Life insurance policies may be owned by the one being insured, or by a second party. An example would be a man buying a policy on his own life, thus becoming both the owner and the one being insured, or another person buying a policy on this man’s life, which would make him the owner. The owner becomes the guarantor, and it is he who must make the premium payments. These are usually paid monthly.
When an insured person dies, all the money from the policy goes to the beneficiary, who is chosen by them but does not have any power in the contract. Beneficiaries may be changed without being consulted if the owner so wishes. In the case of irrevocable beneficiary designation the beneficiary does have to agree to any changes.
The owners of policies must have what is known as an insurable interest, in which case the owner would sustain a loss upon the death of the person they’re insuring. This clause, in effect, prohibits people from buying policies because they believe the person will soon die. It also helps prevent any kind of foul play against the person with the policy.
The cost of the policy is based upon mathematical tables, and includes fees for administrative work, paying the claim, and making a profit from the the transaction.
The age and health of the insured is a large factor also. Most of the income garnered by the insurance companies comes from premiums paid, but they also invest some of their income in other places.
The company will need to have demonstrable proof of death before paying the claim. The death certificate and the owner’s notarized claim form are sufficient in most cases. The company can halt payment and do a thorough investigation should there be any suspicion about the cause of death. This investigation could take as long as several months to be completed.
All people are not automatically insurable, and those who are smokers or have health problems, dangerous lifestyles, or other problems are not thought of as a reasonable risk for companies. The result would be either no policy at all. However, some may acquire a policy with a very high monthly premium. As the age of a person rises, so do the costs of their policy. A man of twenty-five, who is a non-smoker and is in good health, could buy a $100,000 insurance policy for ten years for the small sum of $90 a year. The types of policies available are whole life, term, endowment, and universal.
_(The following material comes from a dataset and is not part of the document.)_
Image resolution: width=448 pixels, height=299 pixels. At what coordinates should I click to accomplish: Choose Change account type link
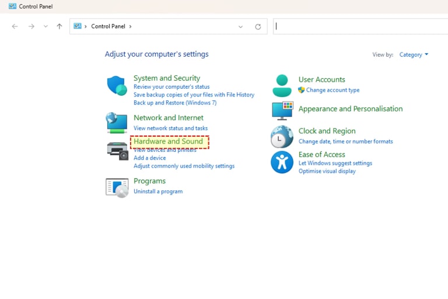click(x=333, y=91)
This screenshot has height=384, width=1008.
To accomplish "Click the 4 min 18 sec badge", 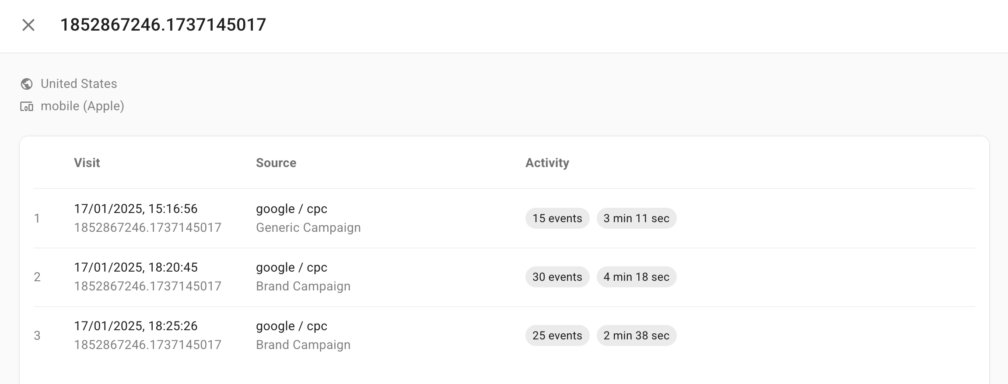I will pyautogui.click(x=636, y=277).
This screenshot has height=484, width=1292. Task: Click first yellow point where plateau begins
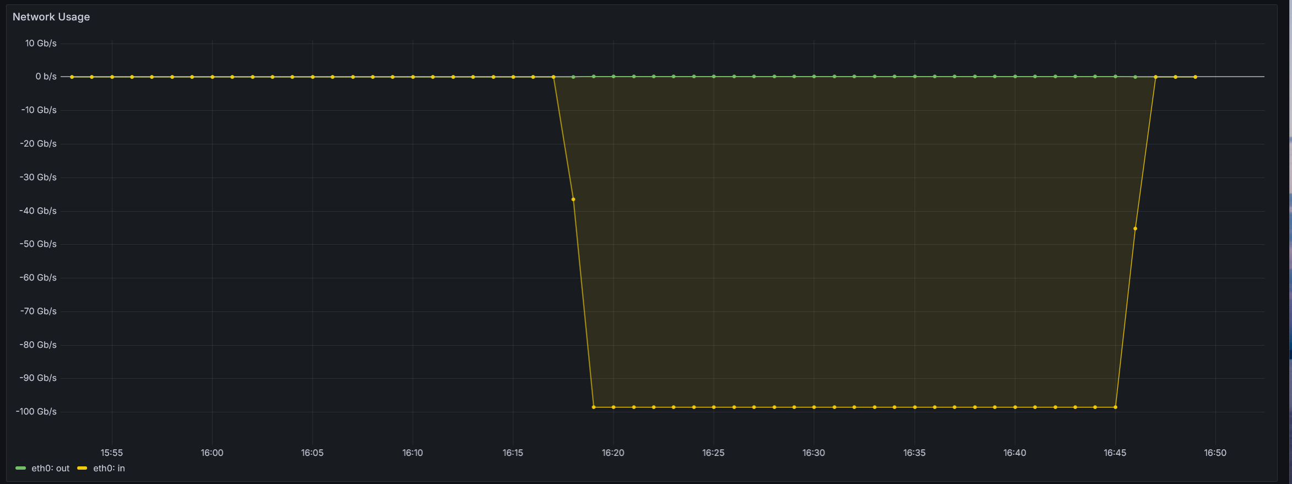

A Whole policy is valid for a person’s lifetime. A Term policy is only for a time such as ten years. This type of policy is not advisable for everyone. An Endowment pays a designated sum of money upon maturity or the person’s death. Universal is established on premium payments above and beyond the basic cost of the policy and are added to the policy’s cash value. Check into the type of life insurance you wish to have before you commit yourself to anything. Good agents will welcome the opportunity to talk with you at length.